Every line below is to be quoted exactly, with nothing added or dropped.

(Excerpts from a dataset)

= Beginning of Section =

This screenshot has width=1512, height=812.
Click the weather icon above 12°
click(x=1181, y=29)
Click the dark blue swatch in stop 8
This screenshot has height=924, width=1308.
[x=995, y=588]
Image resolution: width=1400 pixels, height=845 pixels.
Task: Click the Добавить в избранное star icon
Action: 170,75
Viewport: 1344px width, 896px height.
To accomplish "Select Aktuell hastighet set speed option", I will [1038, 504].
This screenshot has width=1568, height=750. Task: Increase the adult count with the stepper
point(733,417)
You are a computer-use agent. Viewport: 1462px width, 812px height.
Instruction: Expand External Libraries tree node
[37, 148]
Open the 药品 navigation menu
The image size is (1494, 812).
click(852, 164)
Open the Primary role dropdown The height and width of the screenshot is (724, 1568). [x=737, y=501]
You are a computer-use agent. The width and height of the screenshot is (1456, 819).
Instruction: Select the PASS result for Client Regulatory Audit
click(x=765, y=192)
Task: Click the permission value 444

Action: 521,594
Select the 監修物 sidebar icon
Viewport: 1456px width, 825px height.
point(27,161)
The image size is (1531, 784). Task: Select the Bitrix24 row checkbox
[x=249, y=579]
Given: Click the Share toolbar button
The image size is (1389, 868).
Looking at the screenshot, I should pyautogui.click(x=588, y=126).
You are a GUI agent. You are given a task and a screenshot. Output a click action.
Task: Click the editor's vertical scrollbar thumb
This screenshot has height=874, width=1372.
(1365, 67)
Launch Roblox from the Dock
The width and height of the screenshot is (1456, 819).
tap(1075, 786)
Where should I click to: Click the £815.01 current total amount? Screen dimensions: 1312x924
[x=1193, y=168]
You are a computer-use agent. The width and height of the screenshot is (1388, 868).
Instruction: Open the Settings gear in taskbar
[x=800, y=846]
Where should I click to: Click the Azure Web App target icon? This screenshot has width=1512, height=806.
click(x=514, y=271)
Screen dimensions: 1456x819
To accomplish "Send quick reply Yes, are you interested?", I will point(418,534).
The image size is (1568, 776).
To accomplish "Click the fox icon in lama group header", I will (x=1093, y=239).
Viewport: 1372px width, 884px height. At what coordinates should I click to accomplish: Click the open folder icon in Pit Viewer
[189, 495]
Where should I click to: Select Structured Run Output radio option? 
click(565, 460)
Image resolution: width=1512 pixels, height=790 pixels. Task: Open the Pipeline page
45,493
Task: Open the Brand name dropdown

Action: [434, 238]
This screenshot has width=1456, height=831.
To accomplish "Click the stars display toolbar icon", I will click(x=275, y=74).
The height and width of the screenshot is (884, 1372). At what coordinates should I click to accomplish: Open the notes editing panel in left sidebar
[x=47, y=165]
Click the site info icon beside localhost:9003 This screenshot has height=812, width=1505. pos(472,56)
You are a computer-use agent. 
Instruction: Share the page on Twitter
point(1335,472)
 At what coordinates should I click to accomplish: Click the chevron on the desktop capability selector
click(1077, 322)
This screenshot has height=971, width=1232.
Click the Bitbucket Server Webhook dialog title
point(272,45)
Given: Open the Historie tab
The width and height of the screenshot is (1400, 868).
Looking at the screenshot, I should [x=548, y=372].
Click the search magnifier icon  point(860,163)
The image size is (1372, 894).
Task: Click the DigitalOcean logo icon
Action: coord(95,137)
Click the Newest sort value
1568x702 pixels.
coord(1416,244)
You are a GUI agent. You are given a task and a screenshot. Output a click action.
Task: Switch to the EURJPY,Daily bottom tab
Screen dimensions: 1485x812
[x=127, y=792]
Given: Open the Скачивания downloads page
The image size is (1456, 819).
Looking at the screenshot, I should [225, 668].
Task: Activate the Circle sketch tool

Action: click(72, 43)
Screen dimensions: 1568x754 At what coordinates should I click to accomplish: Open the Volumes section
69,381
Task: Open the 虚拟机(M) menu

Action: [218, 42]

= End of Section =

Finished exercise =>
This screenshot has width=1512, height=812.
Click the weather icon above 12°
click(x=1181, y=29)
Click the dark blue swatch in stop 8
This screenshot has height=924, width=1308.
[x=995, y=588]
Image resolution: width=1400 pixels, height=845 pixels.
Task: Click the Добавить в избранное star icon
Action: 170,75
Viewport: 1344px width, 896px height.
To accomplish "Select Aktuell hastighet set speed option", I will [1038, 504].
This screenshot has width=1568, height=750. Task: Increase the adult count with the stepper
point(733,417)
You are a computer-use agent. Viewport: 1462px width, 812px height.
Instruction: Expand External Libraries tree node
[37, 148]
Open the 药品 navigation menu
The image size is (1494, 812).
click(852, 164)
Open the Primary role dropdown The height and width of the screenshot is (724, 1568). [x=737, y=501]
You are a computer-use agent. The width and height of the screenshot is (1456, 819).
Instruction: Select the PASS result for Client Regulatory Audit
click(x=765, y=192)
Task: Click the permission value 444

Action: 521,594
Select the 監修物 sidebar icon
Viewport: 1456px width, 825px height.
point(27,161)
The image size is (1531, 784). Task: Select the Bitrix24 row checkbox
[x=249, y=579]
Given: Click the Share toolbar button
The image size is (1389, 868).
Looking at the screenshot, I should pyautogui.click(x=588, y=126).
You are a GUI agent. You are given a task and a screenshot. Output a click action.
Task: Click the editor's vertical scrollbar thumb
This screenshot has height=874, width=1372.
(1365, 67)
Launch Roblox from the Dock
The width and height of the screenshot is (1456, 819).
tap(1075, 786)
Where should I click to: Click the £815.01 current total amount? Screen dimensions: 1312x924
[x=1193, y=168]
You are a computer-use agent. The width and height of the screenshot is (1388, 868).
Instruction: Open the Settings gear in taskbar
[x=800, y=846]
Where should I click to: Click the Azure Web App target icon? This screenshot has width=1512, height=806.
click(x=514, y=271)
Screen dimensions: 1456x819
To accomplish "Send quick reply Yes, are you interested?", I will point(418,534).
The image size is (1568, 776).
To accomplish "Click the fox icon in lama group header", I will (x=1093, y=239).
Viewport: 1372px width, 884px height. At what coordinates should I click to accomplish: Click the open folder icon in Pit Viewer
[189, 495]
Where should I click to: Select Structured Run Output radio option? 
click(565, 460)
Image resolution: width=1512 pixels, height=790 pixels. Task: Open the Pipeline page
45,493
Task: Open the Brand name dropdown

Action: [434, 238]
This screenshot has width=1456, height=831.
To accomplish "Click the stars display toolbar icon", I will click(x=275, y=74).
The height and width of the screenshot is (884, 1372). At what coordinates should I click to accomplish: Open the notes editing panel in left sidebar
[x=47, y=165]
Click the site info icon beside localhost:9003 This screenshot has height=812, width=1505. pos(472,56)
You are a computer-use agent. 
Instruction: Share the page on Twitter
point(1335,472)
 At what coordinates should I click to accomplish: Click the chevron on the desktop capability selector
click(1077, 322)
This screenshot has height=971, width=1232.
Click the Bitbucket Server Webhook dialog title
point(272,45)
Given: Open the Historie tab
The width and height of the screenshot is (1400, 868).
Looking at the screenshot, I should [x=548, y=372].
Click the search magnifier icon  point(860,163)
The image size is (1372, 894).
Task: Click the DigitalOcean logo icon
Action: coord(95,137)
Click the Newest sort value
1568x702 pixels.
coord(1416,244)
You are a GUI agent. You are given a task and a screenshot. Output a click action.
Task: Switch to the EURJPY,Daily bottom tab
Screen dimensions: 1485x812
[x=127, y=792]
Given: Open the Скачивания downloads page
The image size is (1456, 819).
Looking at the screenshot, I should [225, 668].
Task: Activate the Circle sketch tool

Action: click(72, 43)
Screen dimensions: 1568x754 At what coordinates should I click to accomplish: Open the Volumes section
69,381
Task: Open the 虚拟机(M) menu

Action: [218, 42]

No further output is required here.